Avant d’intégrer un état, il faut vérifier qu’ils remplissent et respectent bien nos valeurs pour le bon fonctionnement d’un état démocratique, il faut avant terminer la construction européenne, cette dernière est en panne, les évènements passés et actuels ne cessent de nous le rappeler.
Le problème avec les règles du « je »…. c’est que tout le Monde cherche à les imposer, puisque « je », c’est souvent l’autre…Ce « je » demande une part de sacrifice, de lâcher prise… Fermer les yeux, avoir confiance et donner son sort à l’aveugle dans les mains d’un autre… c’est ça l’Europe et la façon dont elle se construit.

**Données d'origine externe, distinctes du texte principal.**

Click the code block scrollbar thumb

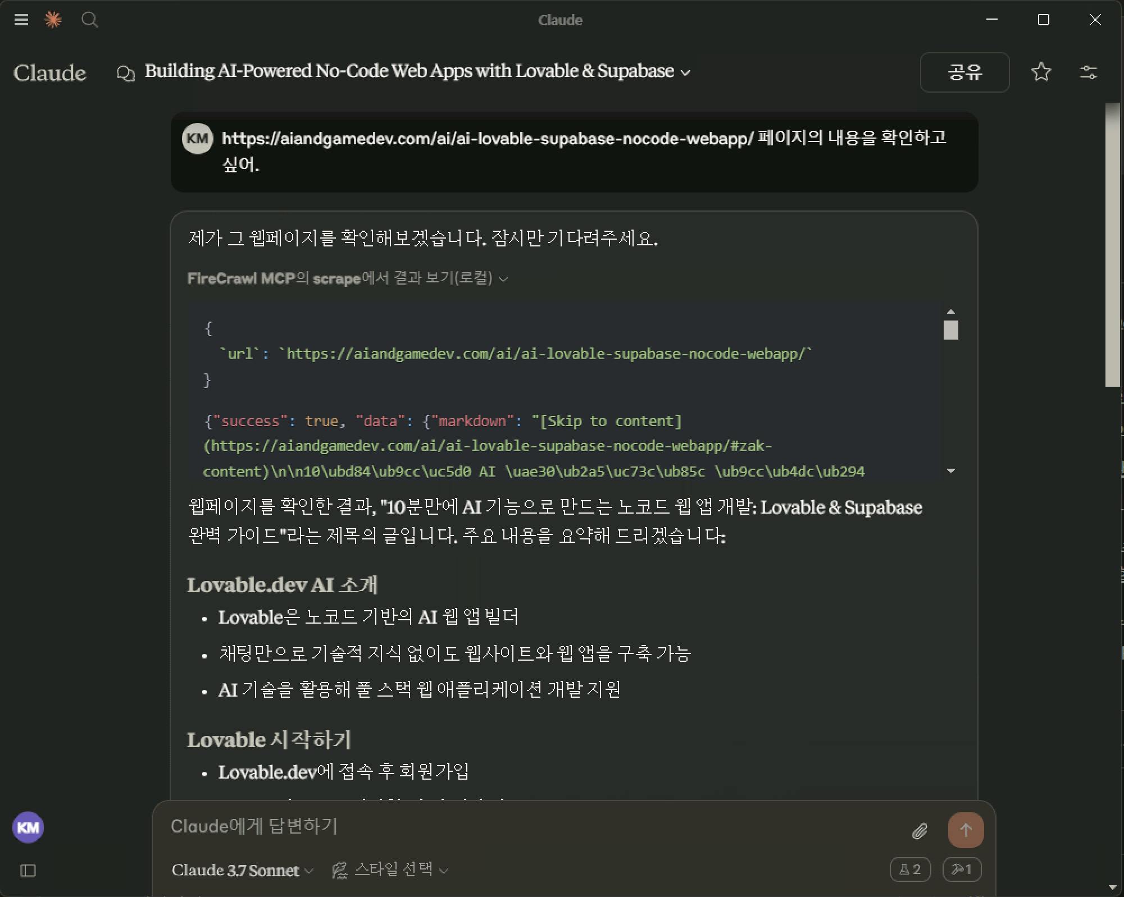pos(950,329)
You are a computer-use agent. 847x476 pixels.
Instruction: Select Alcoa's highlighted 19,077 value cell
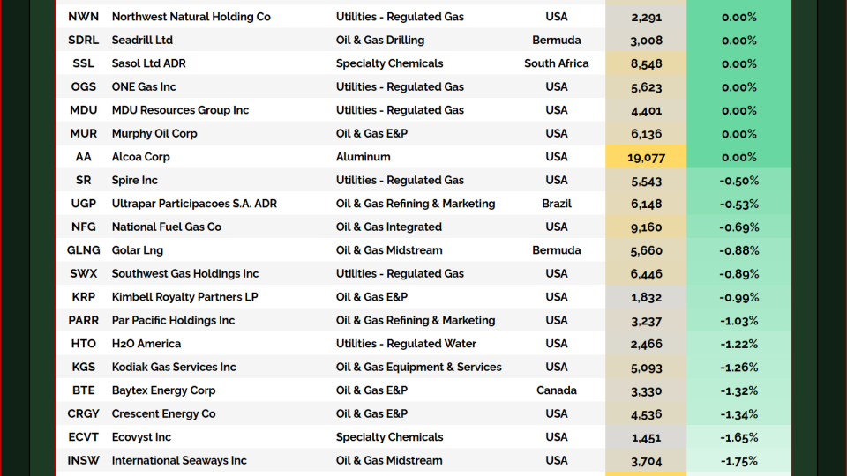coord(646,157)
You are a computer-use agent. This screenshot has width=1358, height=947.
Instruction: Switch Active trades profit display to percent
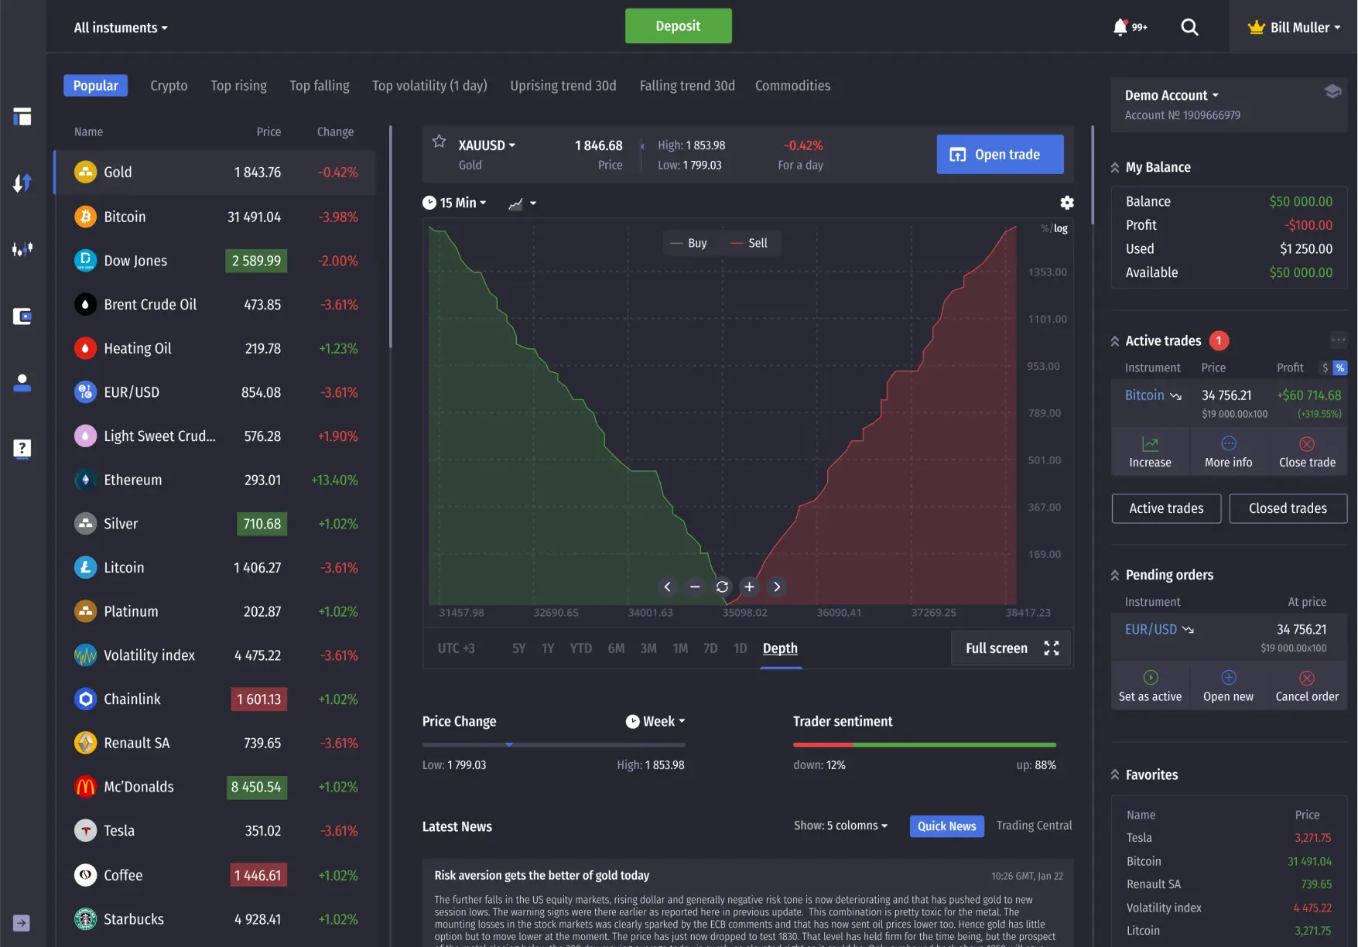pos(1341,368)
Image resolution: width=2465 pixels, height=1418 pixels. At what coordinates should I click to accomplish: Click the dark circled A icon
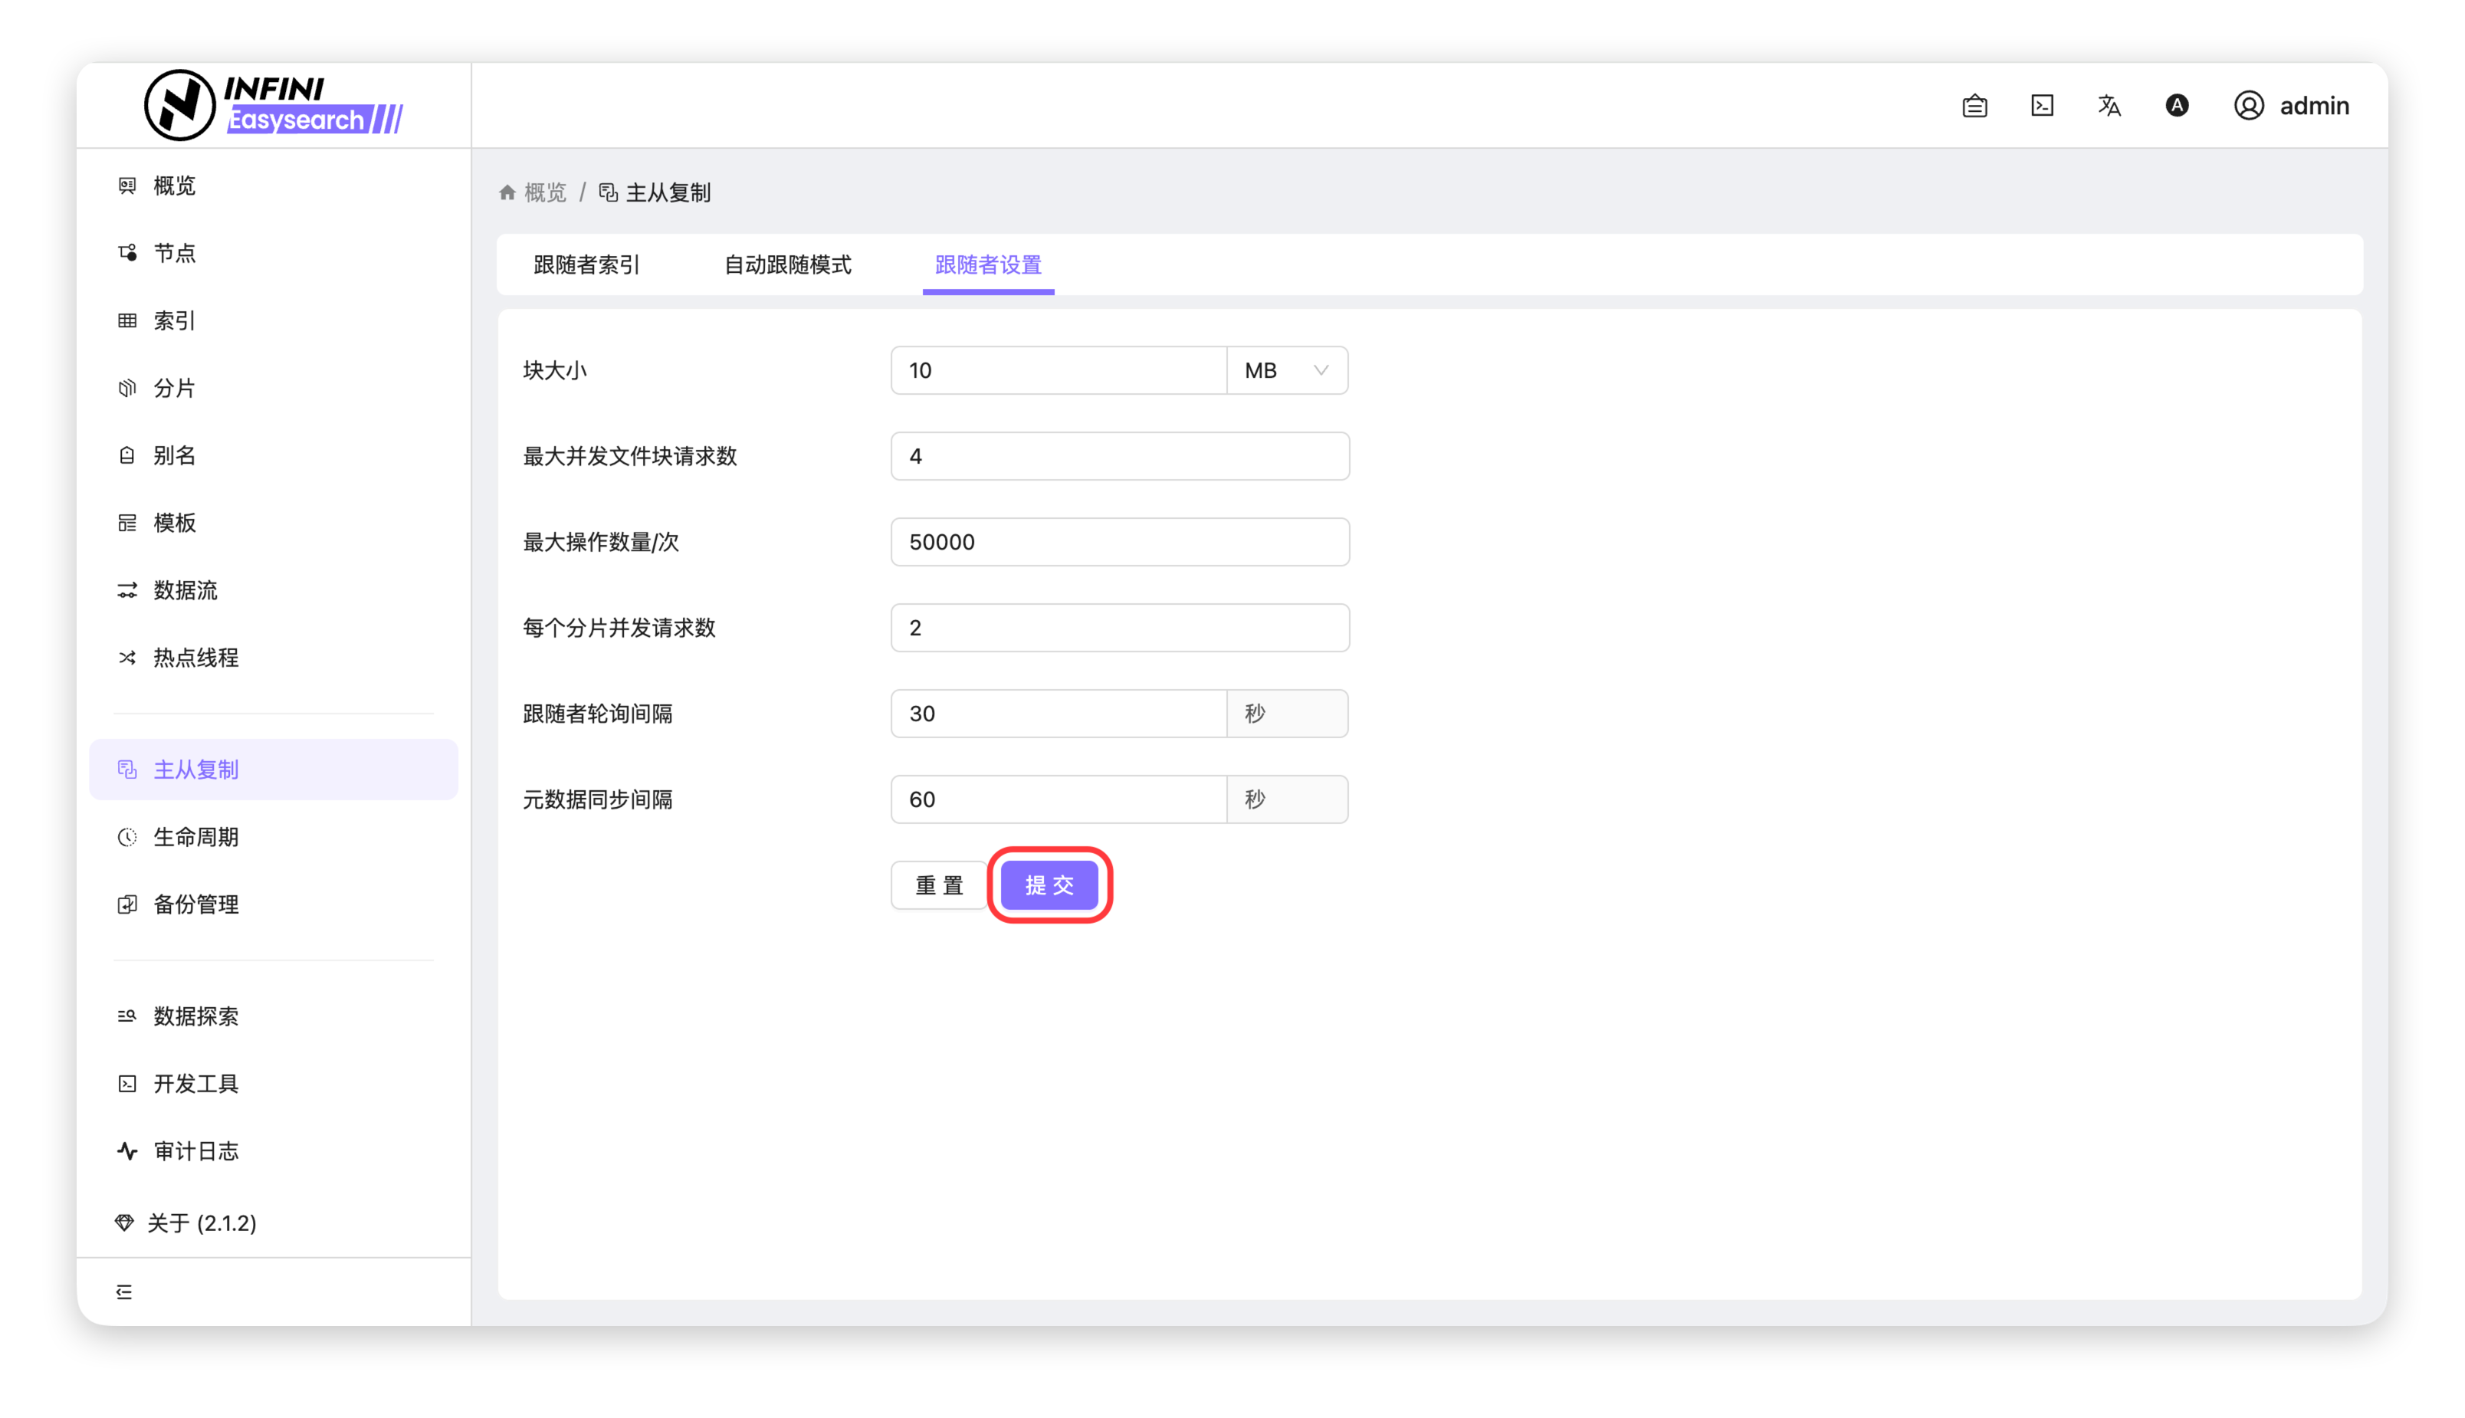2177,105
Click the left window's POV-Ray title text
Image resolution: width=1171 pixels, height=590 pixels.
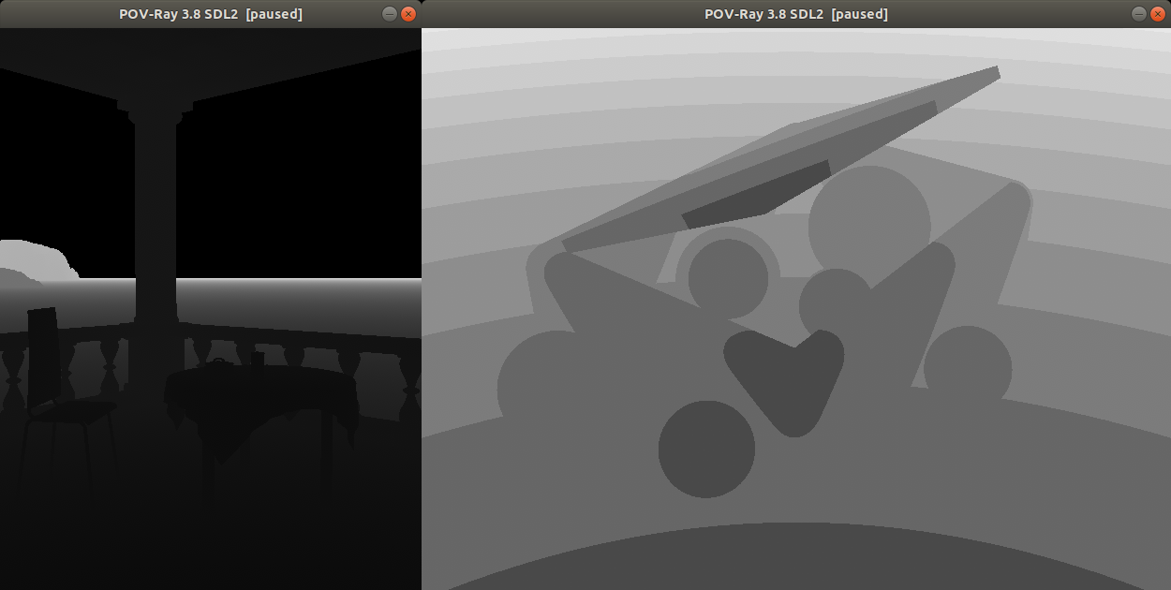click(x=210, y=14)
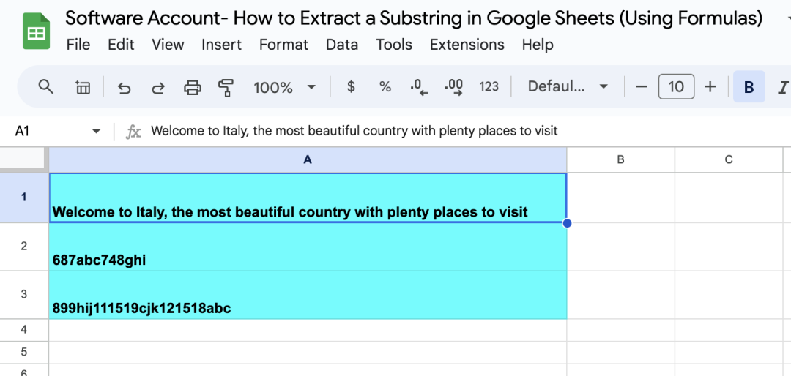Click the search menus magnifier icon
The image size is (791, 376).
tap(46, 87)
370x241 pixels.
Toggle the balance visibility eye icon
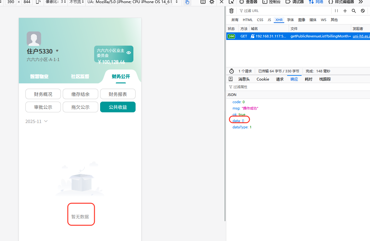[x=128, y=53]
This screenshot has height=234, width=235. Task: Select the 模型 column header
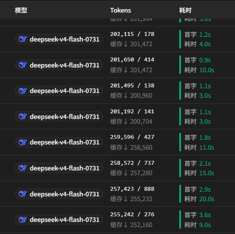pyautogui.click(x=21, y=10)
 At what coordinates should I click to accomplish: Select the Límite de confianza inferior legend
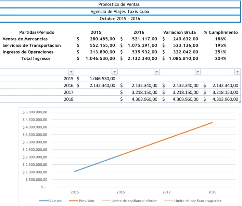129,201
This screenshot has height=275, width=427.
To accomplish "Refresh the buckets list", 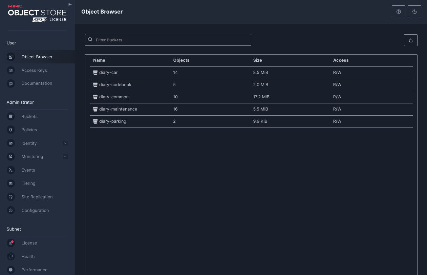I will point(410,40).
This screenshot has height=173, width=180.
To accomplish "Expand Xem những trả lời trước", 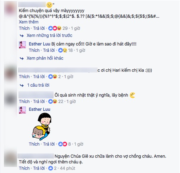I will pos(49,35).
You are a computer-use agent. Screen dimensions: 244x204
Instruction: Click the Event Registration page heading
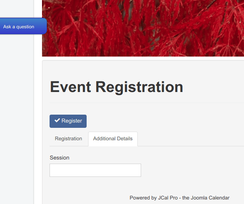(117, 87)
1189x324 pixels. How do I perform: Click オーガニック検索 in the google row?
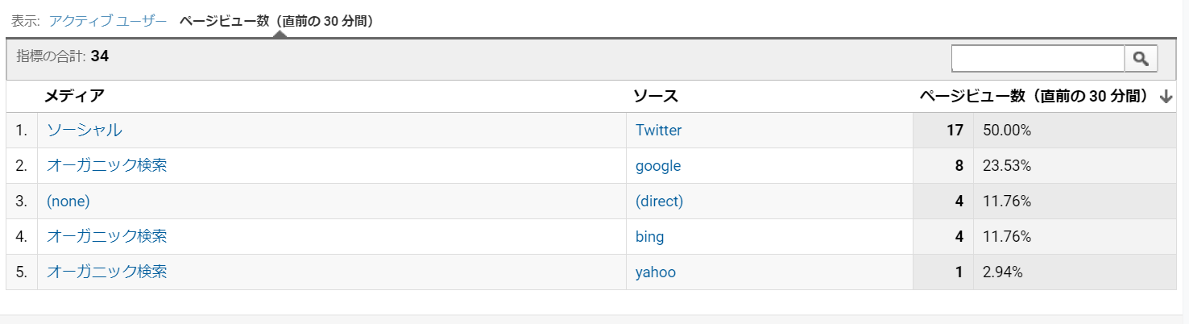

L’Europe l’écrit, l’Europe le dit… La Turquie aurait très bien pu être membre de l’état Européen qui n’est qu’un état de valeurs… Mais ces valeurs encore faut il les poser sur la table, autour de la table…et les tenir… elles sont partagées ou pas… on les rejoint ou on s’en écarte… La règle est simple… La confiance, ça se mérite.
Qu’avons-nous besoin de faire entrer ces pays d’un seul coup, et si vite, juste après la chute de mur de Berlin??? Quant à faire entrer encore les pays de l’ex-Yougoslavie, il ‘y a qu’un pas…mais alors ce sera pire… il faudrait leur exiger des contrats de bonne conduite démocratique sur 10 , puis 15, puis 20 ans…
La liberté de la presse, le droit à l’existence de partis d’opposition etc… ne devraient poser aucune objection.
Vous avez raison Arthur, il faut punir Pologne et Hongrie par là où ça fait mal, les fonds européens ! Eux aussi peuvent quitter le bateau comme nos chers cousins britanniques! Ils ont l’air daller si bien…
Entre Chine et Russie dans quelles mains seraient actuellement les pays dits de l’est s’ils n’étaient pas entrés dans l’UE (cf ceux qui n’y sont pas Monténégro, Serbie, Géorgie, Ukraine, Moldavie etc …)?
Quels serait à notre égard l’attitude des autres états membres si nous avions à la tête de la France une Marine Le Pen ou un Eric Zemmour.
Restons modestes et ne donnons pas de leçon qu’on pourrait un jour regretter.
En prenant un peu de recul, il n’est sans doute pas inutile de rappeler que les deux pays aujourd’hui montrés du doigt – la Pologne et la Hongrie – ont été, en 1989, soit 15 ans avant leur adhésion à l’UE, les premiers bénéficiaires de l’instrument de préadhésion connu sous la dénomination de « programme PHARE » (= Pologne Hongrie aide à la reconstruction économique): ce dernier poursuivait notamment les objectifs de renforcement des administrations publiques et des institutions nationales ainsi que de convergence avec la législation de l’Union (l’ « acquis communautaire ») dans le but de réduire les périodes de transition nécessaires à la pleine intégration des nouveaux adhérents. Dès 1990, ces deux pays ont bénéficié d’une allocation équivalant à 475 millions d’euros d’aide sur les ressources du programme PHARE. Le programme a été par la suite étendu à l’ensemble des pays d’Europe centrale et orientale (les PECO) au titre de la préadhésion – et, avec quelques variantes, aux pays des Balkans occidentaux.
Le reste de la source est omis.